Patterns of subregional mesiotemporal disease progression in temporal lobe epilepsy

Abstract

Objective: Evidence for disease progression in the mesiotemporal lobe is mainly derived from global volumetry of the hippocampus. In this study, we tracked progressive structural changes in the hippocampus, amygdala, and entorhinal cortex in drug-resistant temporal lobe epilepsy at a subregional level. Furthermore, we evaluated the relation between disease progression and surgical outcome.

Methods: We combined cross-sectional modeling of disease duration in a large cohort of patients (n = 134) and longitudinal analysis in a subset that delayed surgery (n = 31). To track subregional pathology, we applied surface-shape analysis techniques on manual mesiotemporal labels.
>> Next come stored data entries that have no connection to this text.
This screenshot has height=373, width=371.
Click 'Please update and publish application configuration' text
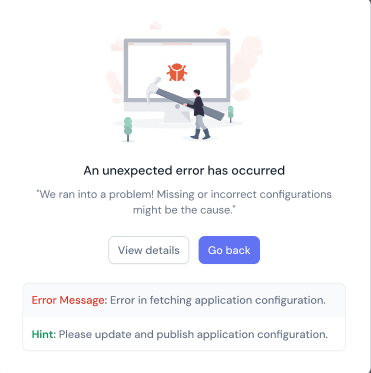pos(193,334)
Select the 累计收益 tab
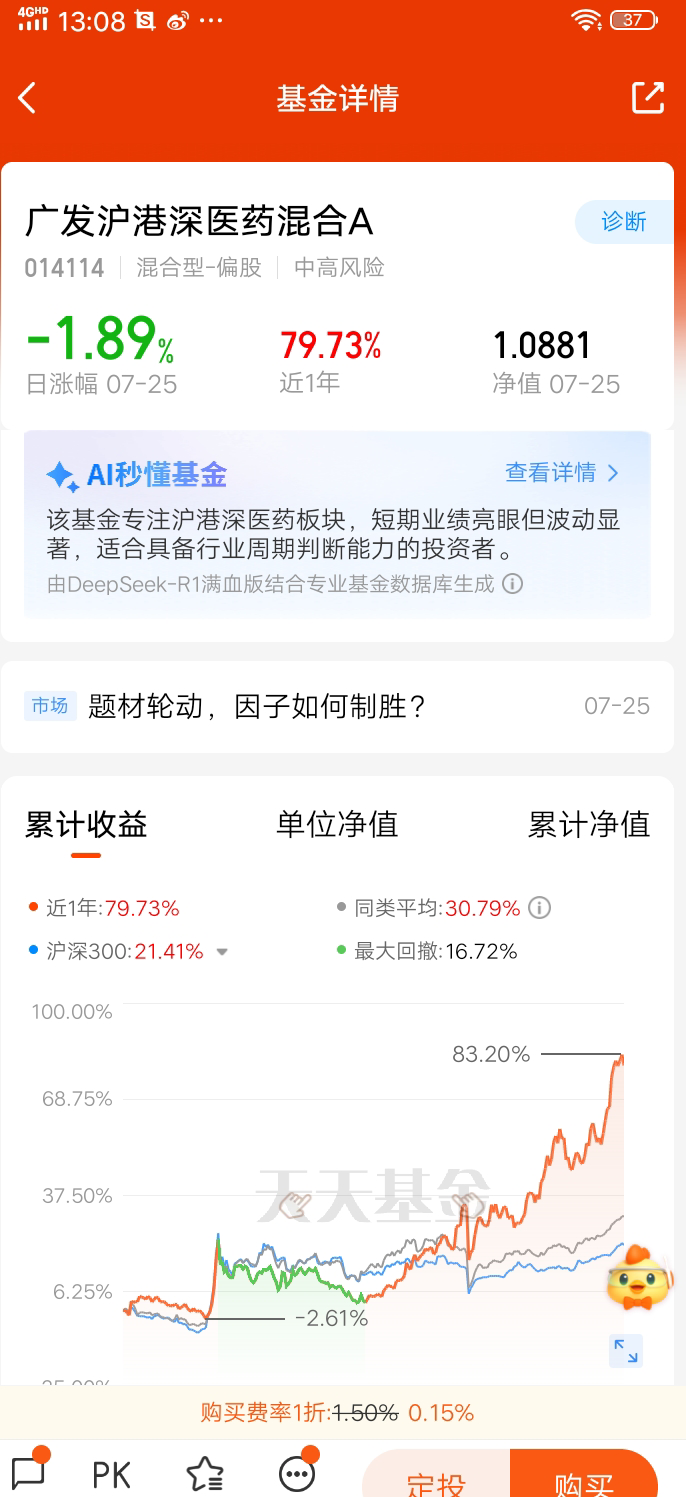 click(86, 825)
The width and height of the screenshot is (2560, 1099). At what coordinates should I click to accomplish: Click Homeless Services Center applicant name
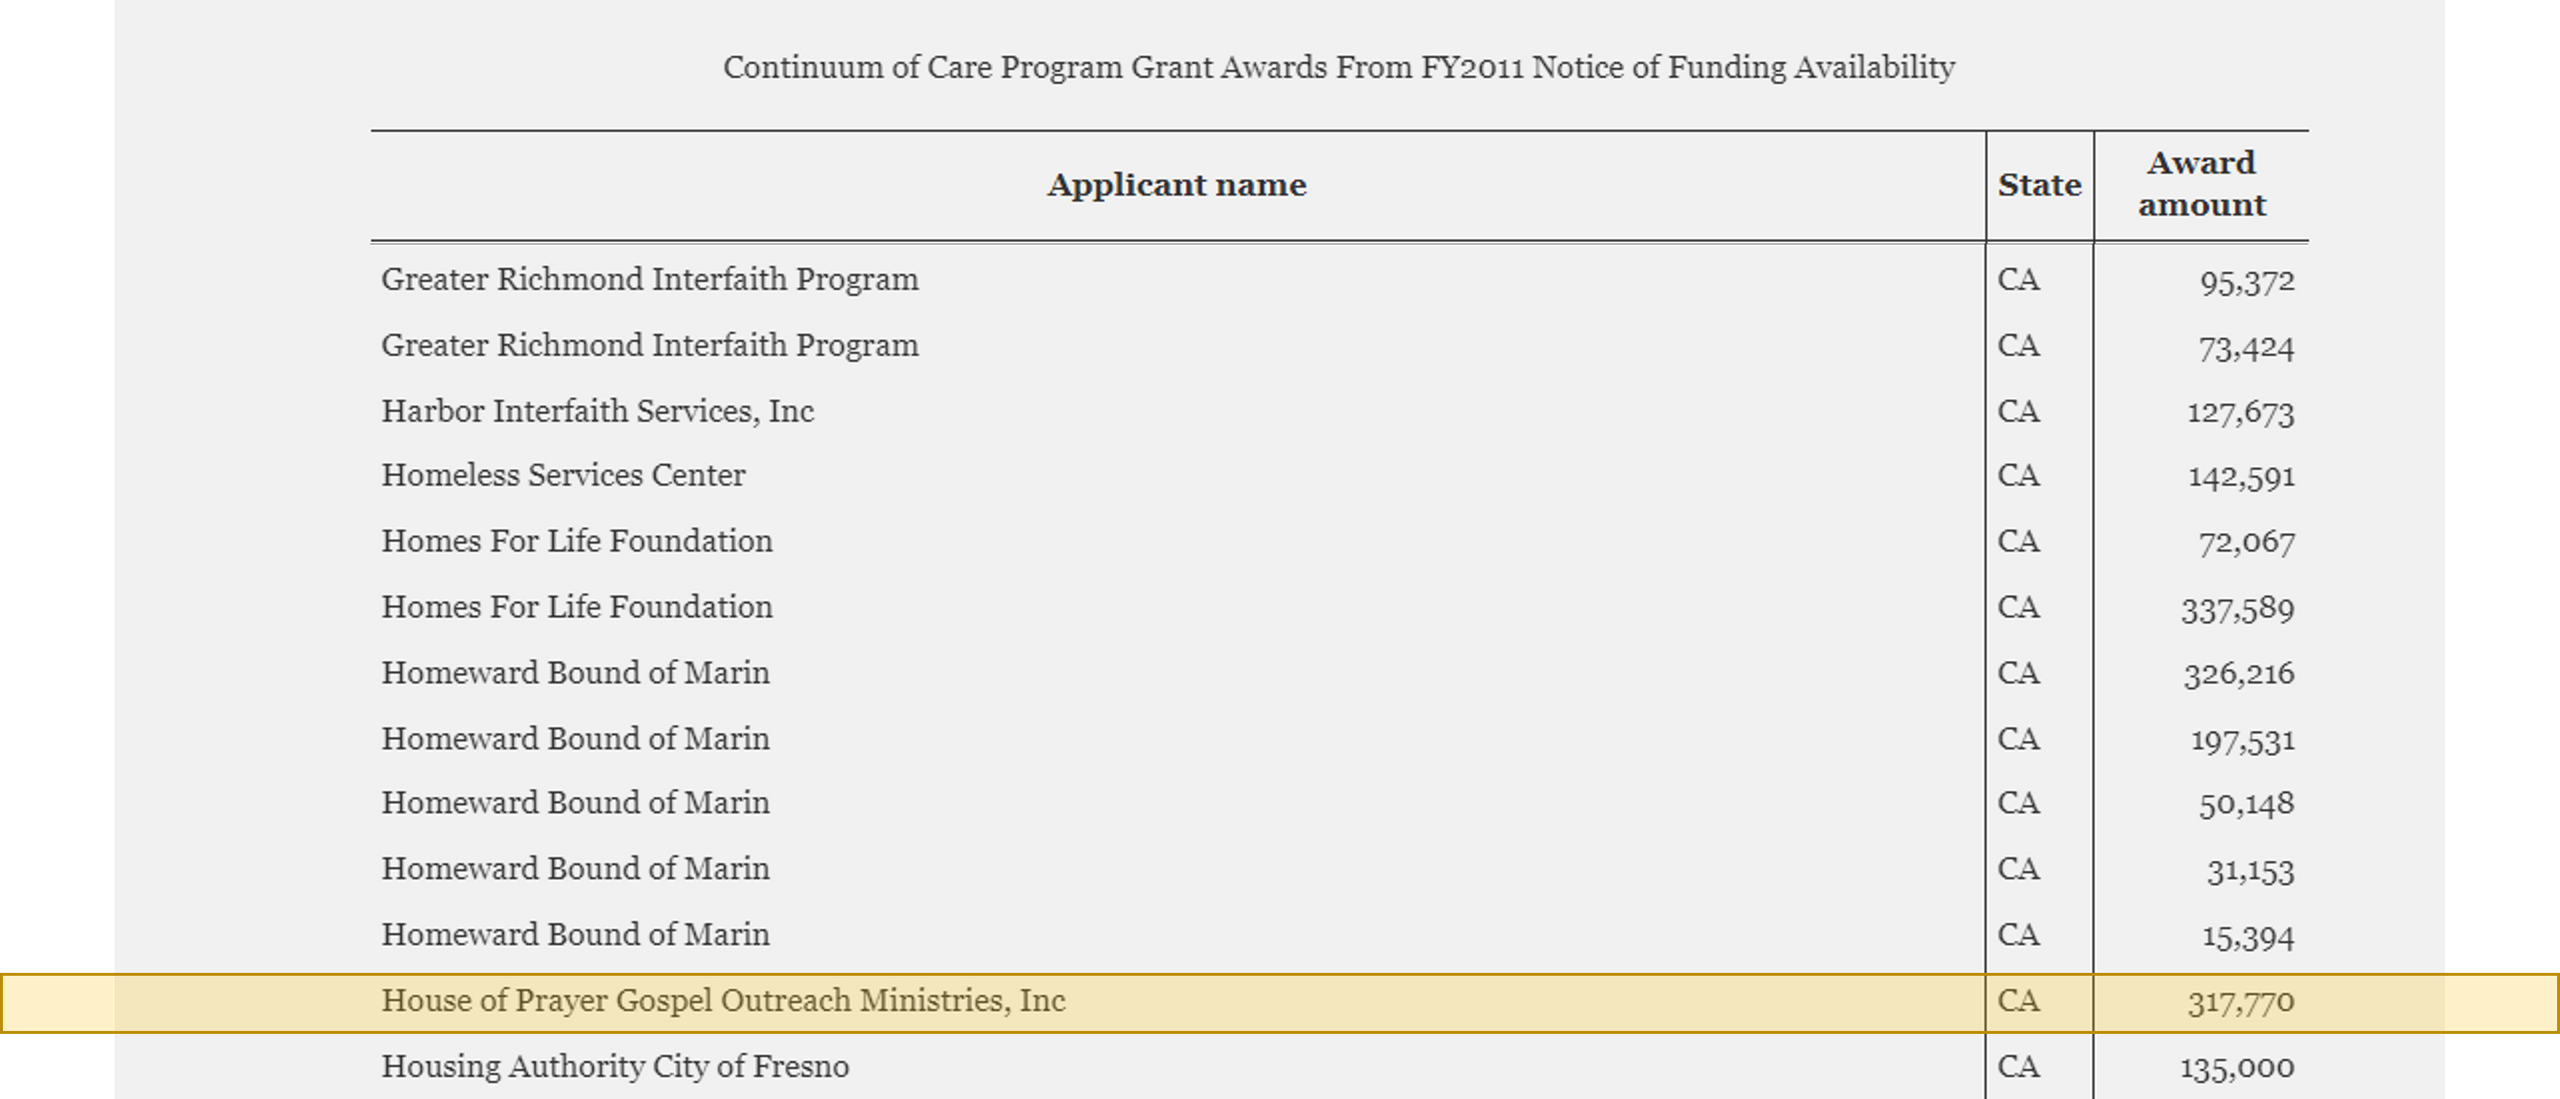[563, 475]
Results: Longitudinal and cross-sectional designs showed consistent patterns of progressive atrophy in hippocampal CA1, anterolateral entorhinal, and the amygdalar laterobasal group bilaterally. These regions also exhibited more marked age-related volume loss in patients compared with controls. We found a faster progression of hippocampal atrophy in patients with a seizure frequency ≥6 per month. High rates of contralateral entorhinal cortex atrophy predicted postsurgical seizure relapse.

Conclusion: We observed progressive atrophy in hippocampal, amygdalar, and entorhinal subregions that frequently display neuronal loss on histology. The bilateral character of cumulative atrophy highlights the importance of early surgery. In patients who nevertheless delay this procedure, serial scanning may provide markers of surgical outcome.
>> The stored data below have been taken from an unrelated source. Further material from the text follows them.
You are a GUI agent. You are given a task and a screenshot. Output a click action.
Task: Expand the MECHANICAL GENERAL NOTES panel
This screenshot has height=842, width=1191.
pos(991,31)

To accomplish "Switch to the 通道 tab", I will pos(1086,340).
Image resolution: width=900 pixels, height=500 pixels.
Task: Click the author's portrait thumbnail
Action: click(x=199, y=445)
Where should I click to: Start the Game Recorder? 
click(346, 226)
Figure 1. Surface-based analysis of progressive mesiotemporal structural changes in TLE: Cross-sectional findings

Effects of duration of epilepsy on local volume changes are mapped on the hippocampus (A), entorhinal cortex (B), and amygdala (C). For each structure, linear regression fits are shown. Significances are thresholded at FDR <0.05. *Faster progression of atrophy in TLE-HA (i.e., with hippocampal atrophy) relative to TLE-NV (i.e., with normal hippocampal volume). For each structure, schematic boundaries of subdivisions are outlined on the template. C = caudal; CA = cornu ammonis; Cl = caudal limit; CM = centromedial nuclear group; DG = dentate gyrus; FDR = false discovery rate; Int = intermediate; LB = laterobasal nuclear group including lateral, basolateral, basomedial, and accessory basal nuclei; Lc = lateral caudal; Lr = lateral rostral; O = olfactory; R = rostral; SF = superficial nuclear group including cortical nuclei; TLE = temporal lobe epilepsy; TLE-HA = TLE–hippocampal atrophy; TLE-NV = TLE–normal hippocampal volume.

Figure 2. Surface-based analysis of progressive mesiotemporal structural change in TLE: Longitudinal findings

Regions of significant atrophy (in mm/y) are mapped on the hippocampus (A), entorhinal cortex (B), and amygdala (C). For each significant cluster, mixed-effects model fits are shown. Significances are thresholded at FDR <0.05. *Faster progression of atrophy in TLE-HA relative to TLE-NV. C = caudal; CA = cornu ammonis; Cl = caudal limit; CM = centromedial nuclear group; DG = dentate gyrus; FDR = false discovery rate; Int = intermediate; LB = laterobasal nuclear group including lateral, basolateral, basomedial, and accessory basal nuclei; Lc = lateral caudal; Lr = lateral rostral; O = olfactory; R = rostral; SF = superficial nuclear group including cortical nuclei; TLE = temporal lobe epilepsy; TLE-HA = TLE–hippocampal atrophy; TLE-NV = TLE–normal hippocampal volume.

Figure 3. Surface-based predictors of surgical outcome

(A) Cross-sectional mapping of the interaction between duration of epilepsy and postsurgical outcome. (B) Longitudinal mapping of the interaction between interscan interval and postsurgical outcome. Maps display regions where progressive atrophy is more marked in non–seizure-free (NSF) patients (Engel class II–IV) relative to seizure-free (SF) patients (Engel class I); inset scatter plots show the post hoc mean effect in significant clusters. See figure 1 for details on the statistical thresholding. C = caudal; Cl = caudal limit; FDR = false discovery rate; Int = intermediate; Lc = lateral caudal; Lr = lateral rostral; O = olfactory; R = rostral.